▸ Verilen metin

----------------

AB ülkelerinin Türkiye ile olan vize macerası, epeyce gerilere giden ve hukuken sorunlu bir konu. AB Adalet Divanı, Türkiye’ye uygulanan vize yönetmeliğinin Ankara Anlaşması, özellikle de 1973 tarihli Katma Protokol’ün gerisine düştüğüne karar vermişti. Adalet Divanı, 1973 öncesinde hangi AB üyesi Türkiye’ye vize uygulamıyor idiyse, protokol sonrası vize uygulayamaz, uyguluyorsa da şartlarını ağırlaştıramaz kararı almıştı. Hukuken vize uygulanmamasını öngören bu yaklaşıma rağmen, 1980’de geçici olarak vize yönetmeliği uygulamaya kondu. Nasıl bir geçici süreyse bu, 24 senedir AB Türkiye vatandaşlarına vize uyguluyor.
Bu arada hemen belirtelim, AB üyesi olmamalarına rağmen Sırbistan, Bosna ve Arnavutluk vatandaşlarına vize uygulaması 2009’dan beri yok.
Türkiye zamanında bu konun üzerine gidememiş olmalı ki, vize konusunda uzun yıllar boyunca bir ilerleme sağlanamadı. 2009’dan sonra başlayan bazı girişimler oldu, Almanya’da bazı davalar açıldı, yerel mahkemelerin bazıları vizeye gerek yok, bazıları var dedi. Kısacası Türkiye’ye uygulanan vizenin kalkması için Anka Kuşu’ndan tüy getirilmesi beklendi.
Koşullar
2011’de vize konusunda yeniden bazı görüşmeler yapıldı, ki o dönemde AB Rusya ile vizesiz ilişkileri müzakere etmeye hazırlanıyordu. AB, Türkiye ile vizesiz ilişkileri müzakere edebilmek için üç şart ileri sürmüştü. Biyometrik pasaport, sınır güvenliği ve geri alım anlaşması.
Türkiye, biyometrik pasaporta geçti. Sınır güvenliği konusunda ise bir dizi sorun halen yaşanmakta. Zira burada kast edilen sınır, AB üyesi Bulgaristan, ama daha çok Yunanistan ile olan sınır. Yunanistan’ın iddiasına göre Türkiye karasularından ülkelerine her yıl ortalama 30-40 bin yasa dışı göçmen geliyor ve Türkiye bunların geçişlerini durdurmayıp göz yumuyor.

----------------

▸ Veri kümesi
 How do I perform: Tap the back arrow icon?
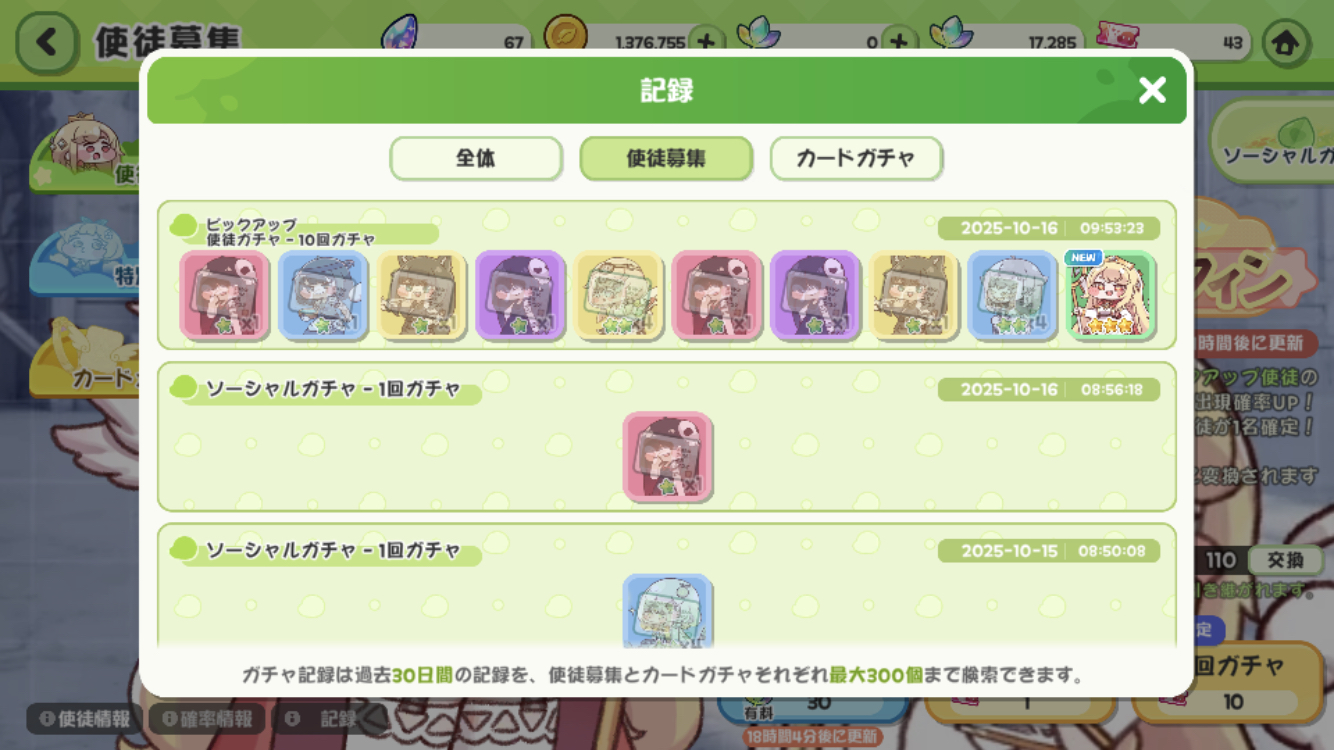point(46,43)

----------------

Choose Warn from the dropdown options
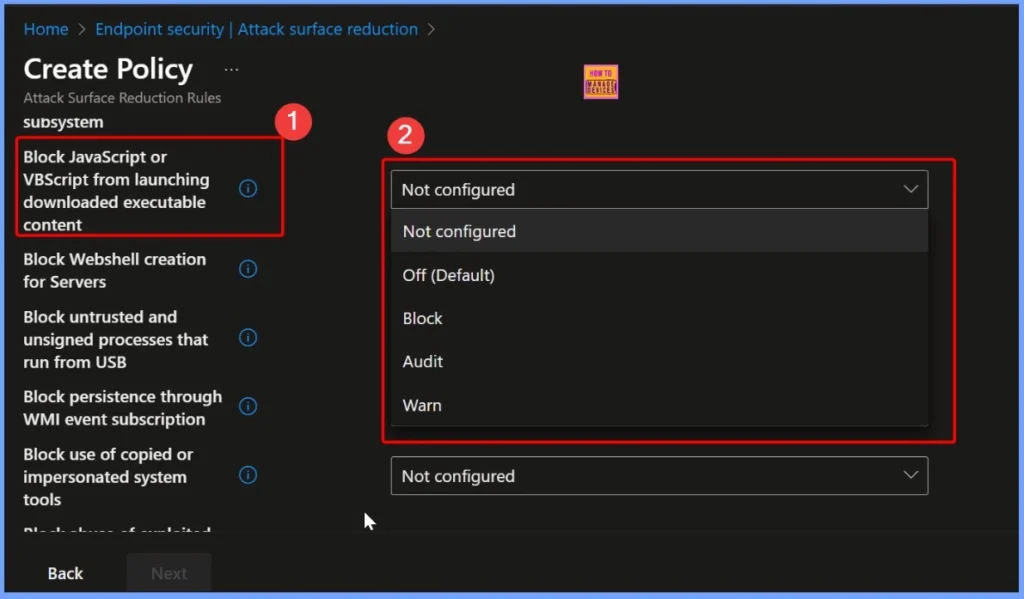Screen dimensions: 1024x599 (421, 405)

----------------

▸ Okuduğunu uygula
1 – Vize metninde "AB ülkelerinin Türkiye" ile başlayıp "vatandaşlarına vize uyguluyor." ifadesine kadar süren bölümü hiç değiştirmeden yazın.
2 – Vize metnine göre aşağıdaki soruları cevaplayın:
(a) AB, Türkiye ile vizesiz ilişkileri müzakere edebilmek için hangi üç şartı ileri sürmüştü?
(b) AB üyesi olmadıkları hâlde 2009'dan beri vatandaşlarına vize uygulanmayan ülkeler hangileridir?
(c) Yunanistan'ın iddiasına göre Türkiye karasularından bu ülkeye her yıl ortalama kaç yasa dışı göçmen geliyor?
3 – Vize metnini son cümlesinden sonra sürdürün.

▸ Görev sonuçları
1 –
AB ülkelerinin Türkiye ile olan vize macerası, epeyce gerilere giden ve hukuken sorunlu bir konu. AB Adalet Divanı, Türkiye’ye uygulanan vize yönetmeliğinin Ankara Anlaşması, özellikle de 1973 tarihli Katma Protokol’ün gerisine düştüğüne karar vermişti. Adalet Divanı, 1973 öncesinde hangi AB üyesi Türkiye’ye vize uygulamıyor idiyse, protokol sonrası vize uygulayamaz, uyguluyorsa da şartlarını ağırlaştıramaz kararı almıştı. Hukuken vize uygulanmamasını öngören bu yaklaşıma rağmen, 1980’de geçici olarak vize yönetmeliği uygulamaya kondu. Nasıl bir geçici süreyse bu, 24 senedir AB Türkiye vatandaşlarına vize uyguluyor.

2 –
(a) Biyometrik pasaport, sınır güvenliği ve geri alım anlaşması.
(b) Sırbistan, Bosna ve Arnavutluk.
(c) Ortalama 30-40 bin.

3 –
Türkiye’nin söz konusu rakamları doğrulama imkanı çok yok, ayrıca Akdeniz’i kullanarak Yunan adalarına varan her göçmenin Türkiye’den geldiğini iddia etmek de zor. Ancak, amaç vize uygulamasına devam etmek olduğundan bu konuda AB’nin Türkiye’yi fazla dinlemediği hatırlatılmalı.
Bu arada belirtelim, Türkiye 1961’de kabul ettiği Mültecilerin Hukuki Durumuna dair Sözleşme’ye çekince koyarak ve sadece Avrupa Konseyi üyesi ülke vatandaşlarına mülteci statüsü uygulayarak ‘Doğu’dan gelenleri mülteci olarak kabul etmeyen tek ülke. Bu konu da AB vizesi sorunun ortasında.
Sorunlar
Geri alım anlaşması ise yasa dışı yollardan Türkiye üzerinden AB’ye girenlerin Türkiye’ye gönderilmesini ve Türkiye’nin AB kime vize uyguluyorsa ona vize uygulaması anlamına geliyor. Ortada bazı sorunlar var. AB’ye yasa dışı yollardan girerken yakalanan bir Afgan, Suriye ya da Filistinlinin Türkiye’den girdiği iddia edilebilir, ama gerçek olmayabilir; Türkiye adı geçen ülkelerle geri alım anlaşması yapamamış olabilir ve bu kişiler Türkiye’de kalır, ‘Doğu’dan girdikleri varsayıldığından mülteci statüsüne de alınamazlar. Ya da vatandaşlıklarını belgeleyemezler ve onların nereye gönderileceği bilinemez ve gene Türkiye’de kalırlar.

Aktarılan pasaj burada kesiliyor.